公務員試験 H30年 国家一般職(行政) No.4解説

 問 題     

政党間関係に関する次の記述のうち,妥当なのはどれか。

1.G.サルトーリは 1970 年代,政党の数と政権交代の回数という二つの基準を用いて,政党システムの分類を行った。その類型の一つである「穏健な多党制(限定的多党制)」は,複数の政党が民主的選挙で競争している一方,結果として特定の一政党が選挙に勝利し続けるため,政権交代が長期間行われない政党システムを指す。

2.S.リプセットとS.ロッカンは 1960 年代に国際比較研究を行い,欧州諸国の政党システムが,第二次世界大戦の結果として形成された社会的亀裂構造に強く規定されていることを示した。長期にわたって安定していた各国の政党システムが,1940 年代以降になって流動化したとするリプセットらの主張は「解凍仮説」と呼ばれる。

3.M.デュヴェルジェは,「小選挙区制は二大政党制に,比例代表制は多党制につながる」とする法則を提示した。彼は,小選挙区制が二党化を促すメカニズムとして,「機械的要因」と「心理的要因」を挙げる。
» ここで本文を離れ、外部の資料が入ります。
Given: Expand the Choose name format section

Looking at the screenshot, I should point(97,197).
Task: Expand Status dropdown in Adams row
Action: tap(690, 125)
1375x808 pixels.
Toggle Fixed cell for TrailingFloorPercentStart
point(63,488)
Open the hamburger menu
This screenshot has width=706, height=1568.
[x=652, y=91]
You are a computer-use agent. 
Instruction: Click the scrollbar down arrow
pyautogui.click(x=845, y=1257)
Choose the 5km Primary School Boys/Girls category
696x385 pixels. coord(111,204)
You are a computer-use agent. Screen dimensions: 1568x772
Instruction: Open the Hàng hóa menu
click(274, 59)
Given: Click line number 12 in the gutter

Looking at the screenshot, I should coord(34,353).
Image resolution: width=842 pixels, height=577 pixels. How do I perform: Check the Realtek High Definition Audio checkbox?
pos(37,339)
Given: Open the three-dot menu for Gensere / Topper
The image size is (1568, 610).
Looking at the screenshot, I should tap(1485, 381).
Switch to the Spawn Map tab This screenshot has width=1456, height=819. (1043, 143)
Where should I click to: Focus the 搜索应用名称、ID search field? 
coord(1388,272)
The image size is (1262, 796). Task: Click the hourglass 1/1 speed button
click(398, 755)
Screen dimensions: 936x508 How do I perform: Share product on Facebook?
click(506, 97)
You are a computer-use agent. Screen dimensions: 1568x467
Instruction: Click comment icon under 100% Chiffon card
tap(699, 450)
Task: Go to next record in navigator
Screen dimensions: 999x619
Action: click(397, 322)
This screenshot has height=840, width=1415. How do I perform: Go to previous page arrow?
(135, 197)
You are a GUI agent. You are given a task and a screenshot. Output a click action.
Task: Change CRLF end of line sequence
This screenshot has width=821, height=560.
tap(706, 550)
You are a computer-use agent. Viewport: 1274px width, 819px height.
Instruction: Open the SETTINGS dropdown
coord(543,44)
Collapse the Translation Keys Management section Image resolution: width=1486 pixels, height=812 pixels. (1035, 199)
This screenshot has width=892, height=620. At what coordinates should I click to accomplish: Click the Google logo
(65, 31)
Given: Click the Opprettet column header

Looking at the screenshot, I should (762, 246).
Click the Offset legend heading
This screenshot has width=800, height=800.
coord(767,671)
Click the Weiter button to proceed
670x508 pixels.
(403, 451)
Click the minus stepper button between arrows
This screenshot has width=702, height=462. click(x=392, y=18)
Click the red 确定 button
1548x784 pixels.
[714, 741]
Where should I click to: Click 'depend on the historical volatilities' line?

後者は,各選挙区で当選可能性の低い第3 党以下の候補者が,有権者の戦略的な投票の結果,淘汰されることをいう。

4.議会の過半数議席が得られる政党連合の組合せのうち,政党間の政策的距離が最小である連合政権を,W.ライカーは「最小勝利連合」と呼んだ。この考え方では,各政党は政権の獲得とともに政策の実現を目指すことが前提とされている。連合政権を構成する政党のうち,政策的に中間的な立場をとるものを「要(かなめ)政党」という。

5.R.カッツとP.メアは,1970 年代以降の欧州諸国において,「カルテル政党」と呼ばれるタイプの政党が選挙に新規参入し,既成政党と競合するようになったと主張した。カルテル政党は,既成政党の活動資金が国家からの助成金に依存していることを批判し,そうした既得権益の打破を主張することで選挙での得票を伸ばした。

 

 

 

 

 

正解 (3)

 解 説     

選択肢 1 ですが
サルトーリは、政党システムを「一党制、二党制、多党制」の3つにまず大別しました。そして、多党制をさらに、一党優位政党制とそれ以外に分類し、さらに細かく多党制を「穏健な多党制、分極された多党制、原子化された多党制」と3分類しています。「政党の数」は妥当ですが、「政権交代の回数」という基準で分類したわけではありません。選択肢 1 は誤りです。(参考 H26no4)

選択肢 2 ですが
前半部分は妥当です。リプセットとロッカンは、欧州諸国の政党システムが、歴史的に形成された社会的亀裂(クリーヴィッチ)構造に強く規定されていることを示しました。そして、1960 年代までのヨーロッパ各国の政党システムが「凍結」しているという「凍結仮説」を提唱しました。「1940 年代以降になって流動化したとする・・・「解凍仮説」」を主張したわけではありません。選択肢 2 は誤りです。

選択肢 3 は妥当です。
デュヴェルジェの法則についての記述です。(参考 H26no4)。

選択肢 4 ですが
経済学的な効用計算を、選挙の投票参加に適用したのが、数理政治学者ライカーとオーデシュックです。ライカーの最小勝利連合とは、連合を構成するメンバーの1つでも欠けると、勝利(多数派を形成)することができないような最小数のメンバーで構成されている連合のことです。政党間の政策的距離が最小である連合は「最小距離連合」です。選択肢 4 は誤りです。(参考 H26no4)。

選択肢 5 ですが
カッツとメアによれば、政党は現代的になるほど市民社会から疎遠になり、国家に内部化されていく、という傾向をたどります。そして、カッツとメアが、現代的到達段階と見たのが「カルテル政党」です。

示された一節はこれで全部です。